What explains this human impulse? Is it simply the evolutionary dictates of survival and reproduction? No. If these were humanity’s sole motivators, we’d all just play it safe and stay put, never venturing beyond the comfortable confines of our provincial cocoons.

Something else must be at work here. Something far more profound than mundane biological imperatives. As trifling as it might sound, what’s really driving all this is the belief that the future matters. Contrary to the prevailing zeitgeist of cynicism, people have always sought meaning in the promise of better tomorrow. The notion that people today can meaningfully change the course of history is the root of all eschatology, both secular and theistic. And this conviction is no delusion. Even in the absence of divinity, any armchair philosopher can construct a persuasive argument that life is endowed with inherent purpose.

What you do today will have a butterfly effect on the trajectory of time. As small as we are relative to the size of the universe, the realm we inhabit can be altered immeasurably. It’s easy to be daunted by this reality and resort to the common refrain that the inevitable heat death of the universe will render everything meaningless in the end.
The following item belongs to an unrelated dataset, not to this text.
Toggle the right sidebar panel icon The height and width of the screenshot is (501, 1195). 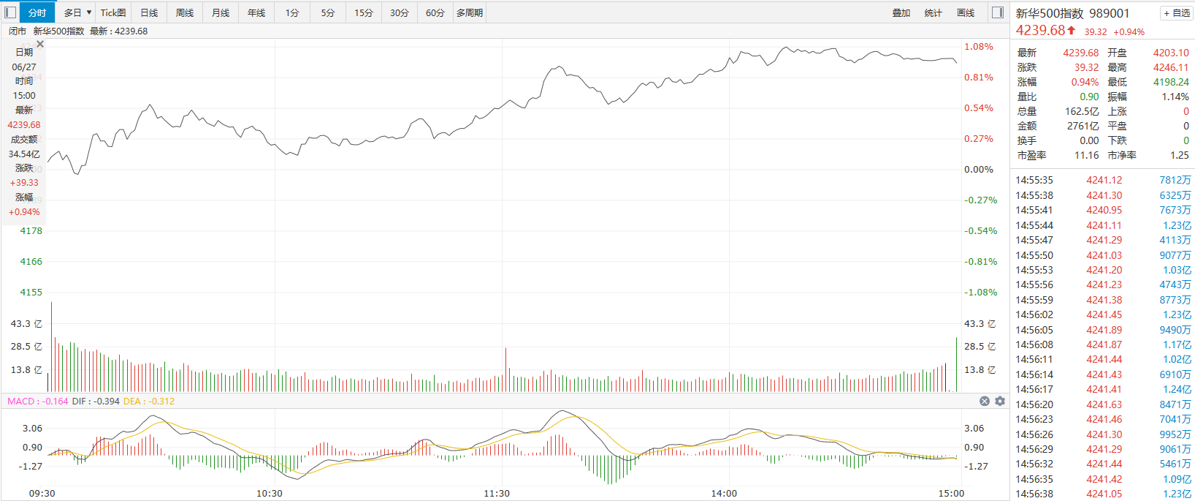pos(998,12)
But if history has shown us anything, it’s that nothing is certain. We know far too little about the nature of reality to conclude this beyond a shadow of a doubt. And if we screw up the present, many people will never come to exist. No, that would not be a good thing, as Les Knight, founder of the Voluntary Human Extinction movement, argues. The hubris of those who say that all of these people’s lives have no purpose knows no bounds.
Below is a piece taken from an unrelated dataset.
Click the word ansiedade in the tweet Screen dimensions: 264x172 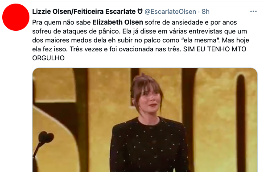tap(187, 22)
Humanity now finds itself on a precarious metaphysical perch. We recently discovered that we live on a moist speck suspended in a sunbeam in a relatively uninteresting part of a possibly infinite universe. We could either balk in the face of existential dread or grab the reins of destiny and attempt to build a better tomorrow. The choice is ours. So this Thanksgiving, as you gather with family members, whether you find solace in divine transcendence or not, know there’s much to be thankful for. Existence is good. Humanity deserves to continue. And life does indeed have a purpose.